Task item
Could you repeat exactly the lines from the one containing "At what coordinates" through the last line of the records, with no pictures?
Stored data below:
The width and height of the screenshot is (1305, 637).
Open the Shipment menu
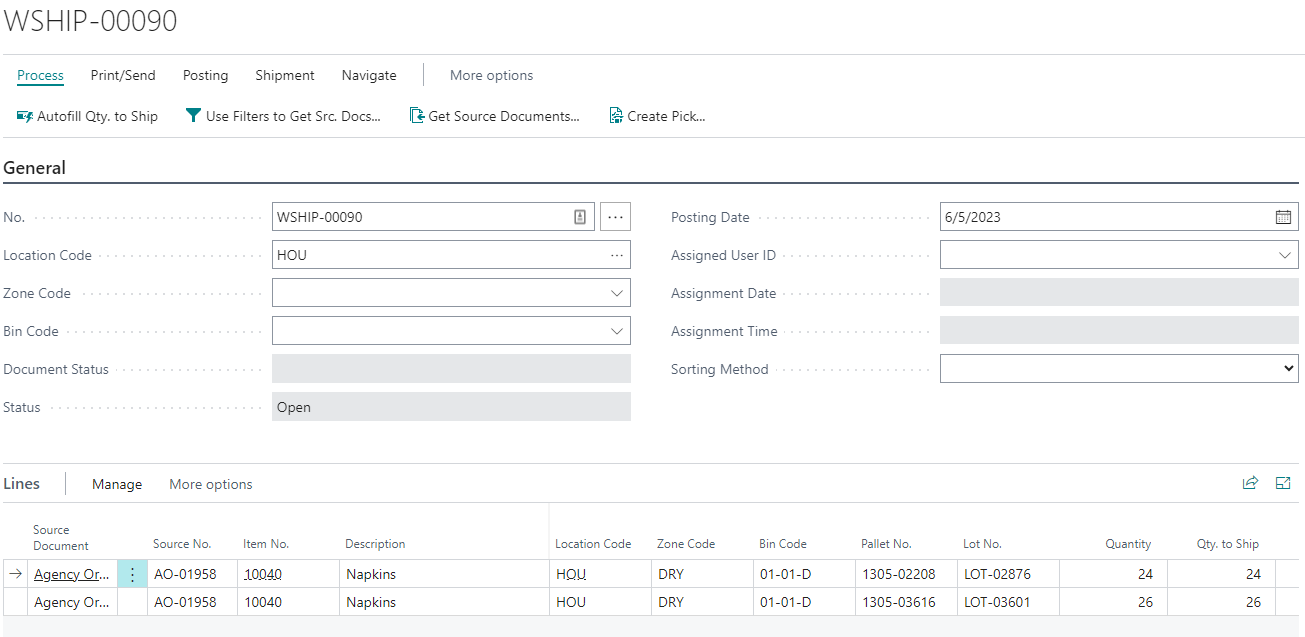[x=284, y=75]
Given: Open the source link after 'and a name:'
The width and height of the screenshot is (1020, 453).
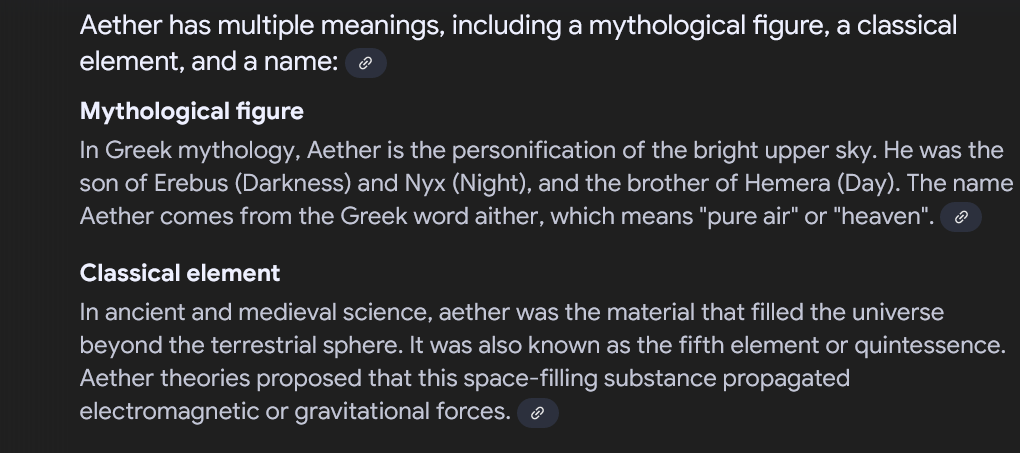Looking at the screenshot, I should click(366, 63).
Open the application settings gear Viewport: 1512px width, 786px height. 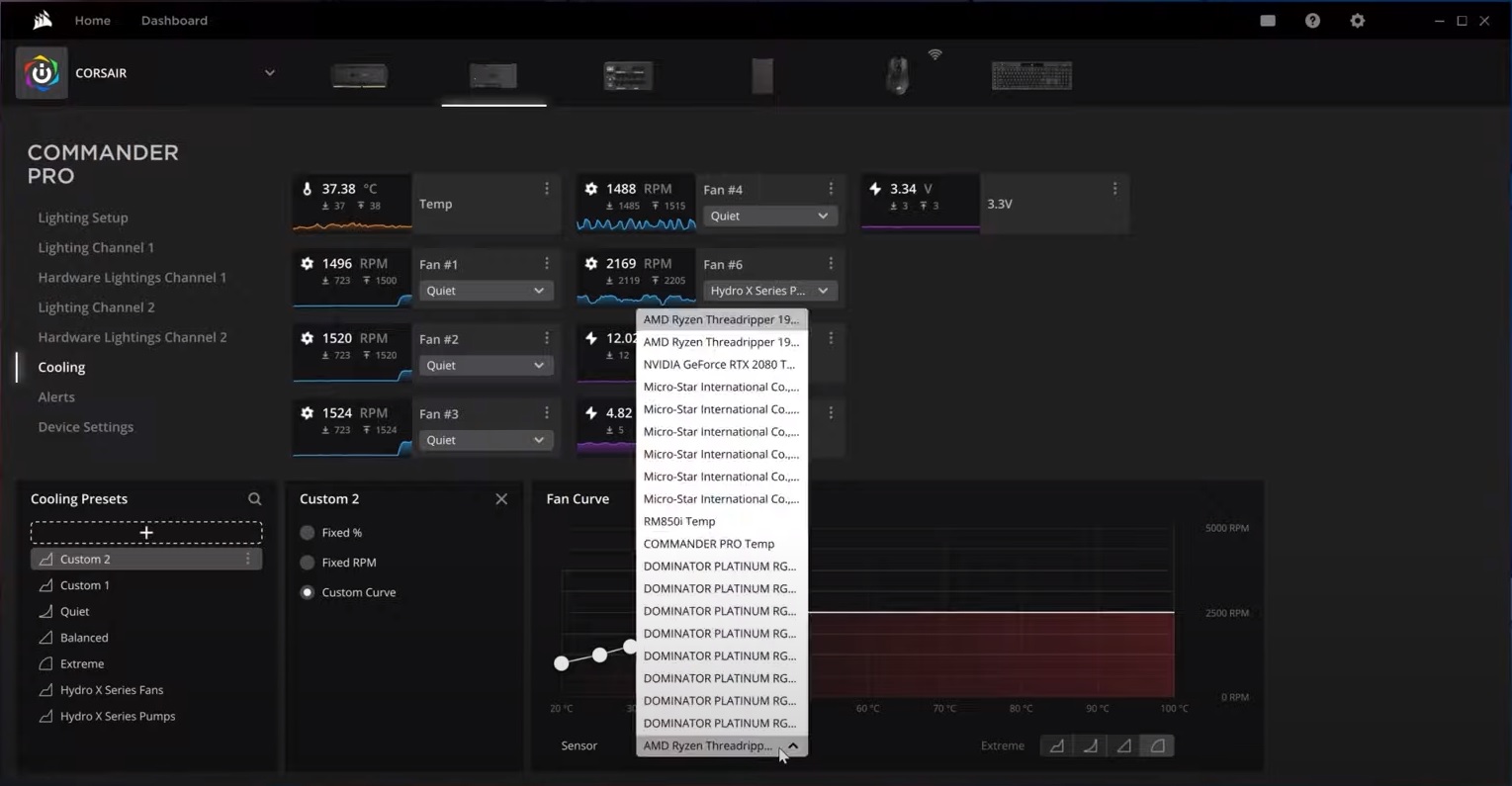[1357, 20]
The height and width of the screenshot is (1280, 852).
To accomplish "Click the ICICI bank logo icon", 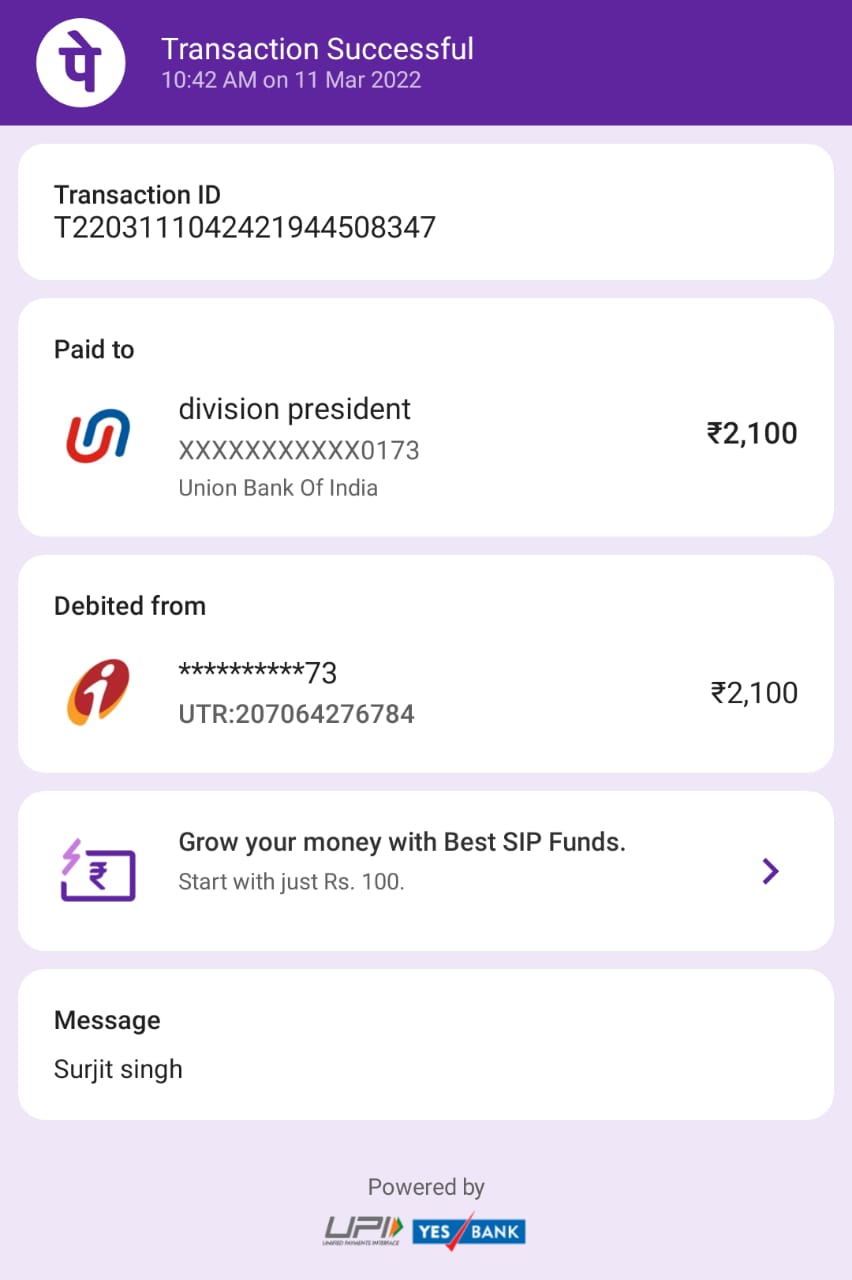I will click(98, 691).
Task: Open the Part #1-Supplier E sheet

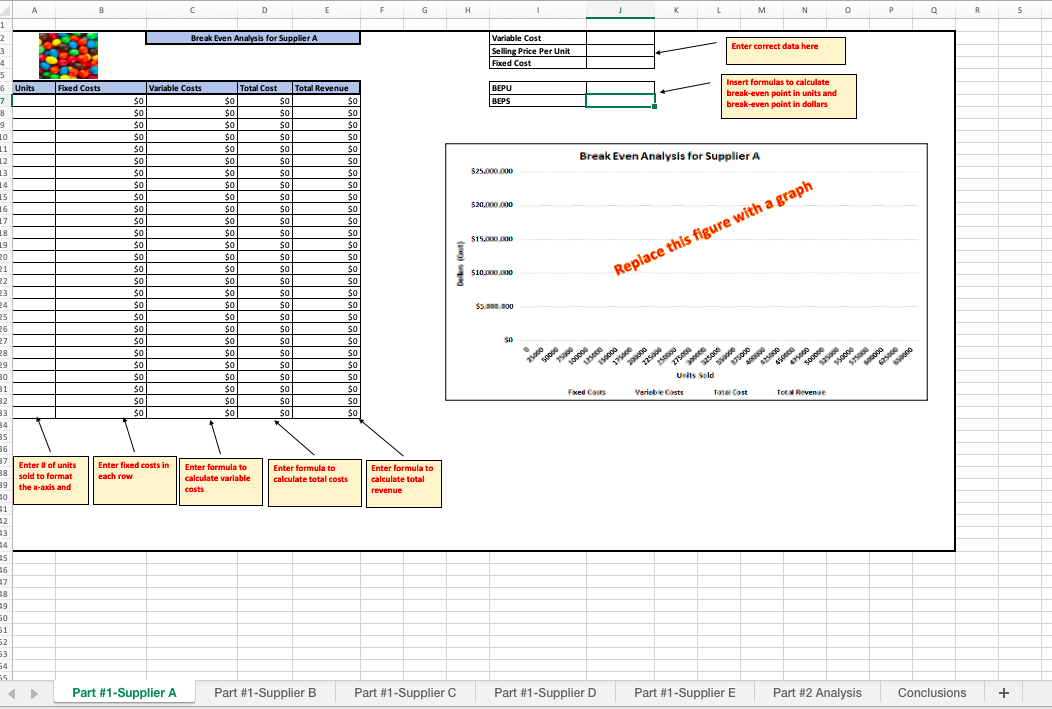Action: [x=685, y=692]
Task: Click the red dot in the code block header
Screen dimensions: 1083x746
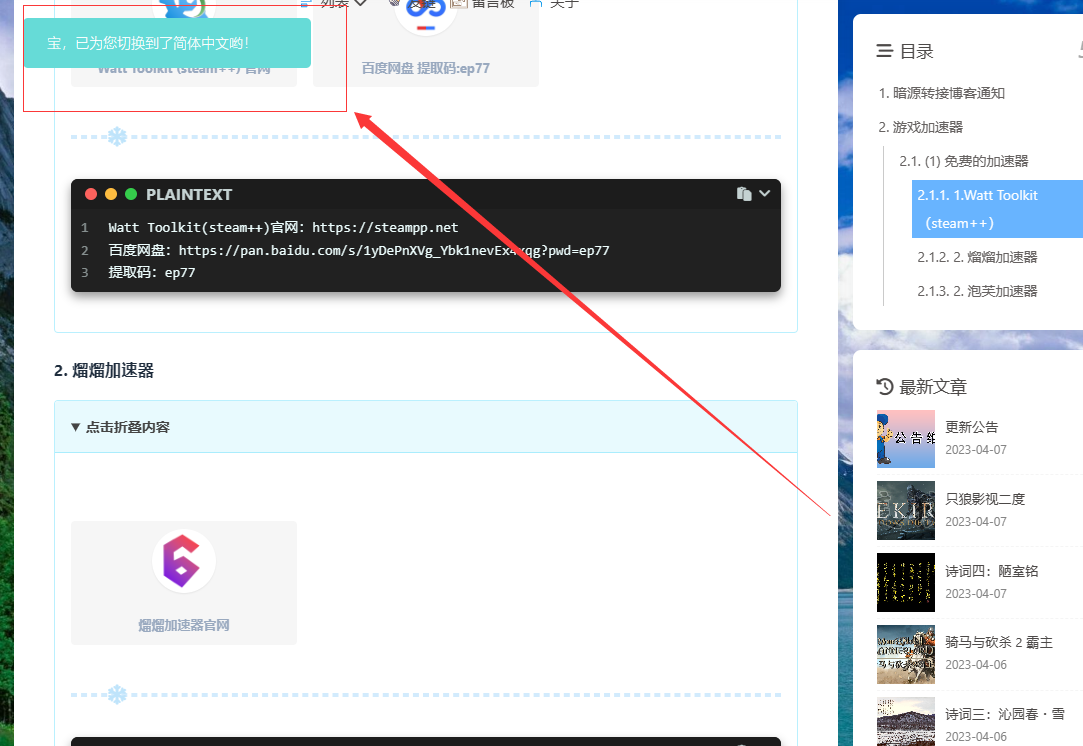Action: click(91, 195)
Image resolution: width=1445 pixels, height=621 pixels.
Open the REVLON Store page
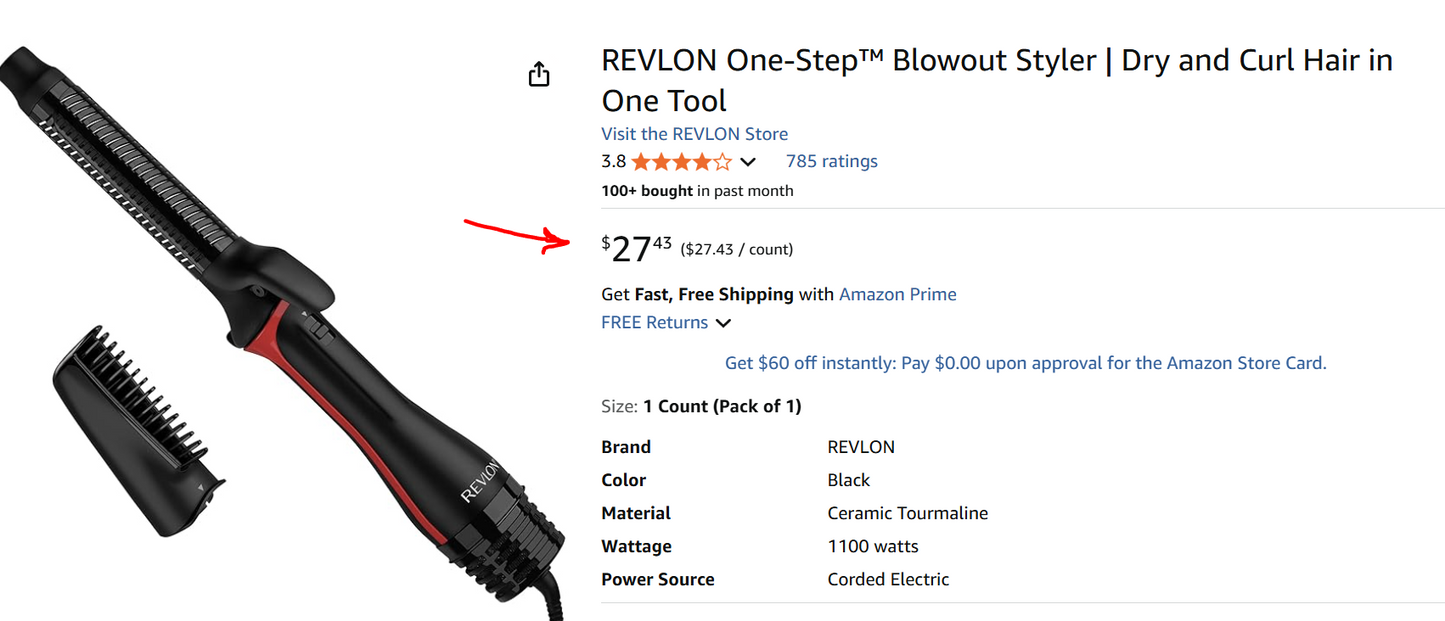coord(694,133)
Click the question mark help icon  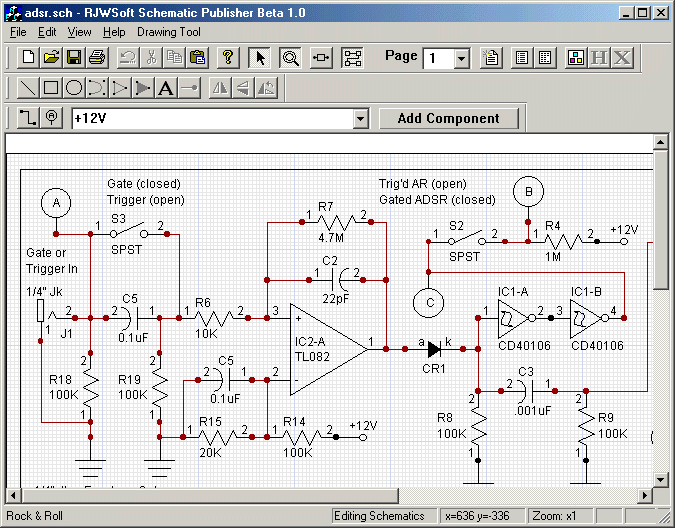[x=227, y=58]
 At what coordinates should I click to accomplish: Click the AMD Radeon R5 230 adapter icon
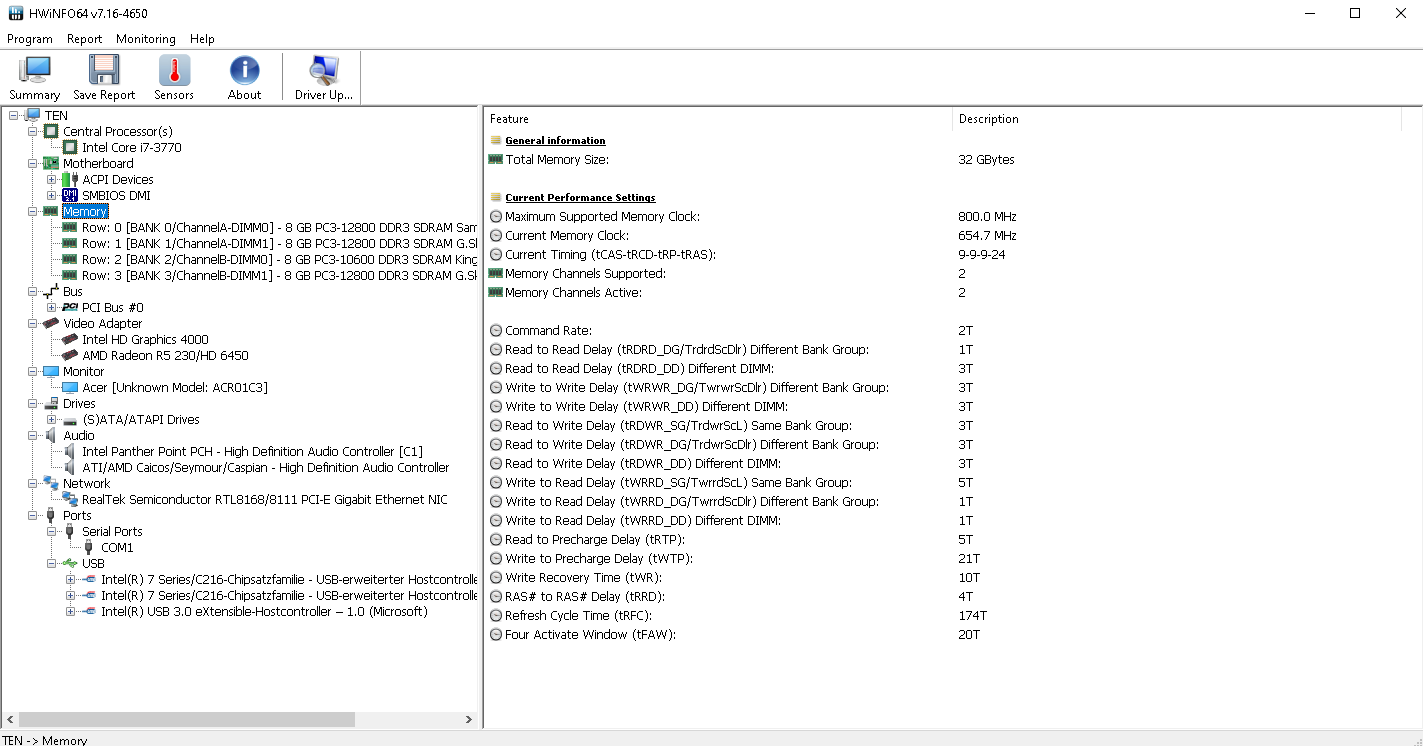[70, 356]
End of Stored data.
Output
 At what coordinates should I click to accomplish: Click the AMD Radeon R5 230 adapter icon
[70, 356]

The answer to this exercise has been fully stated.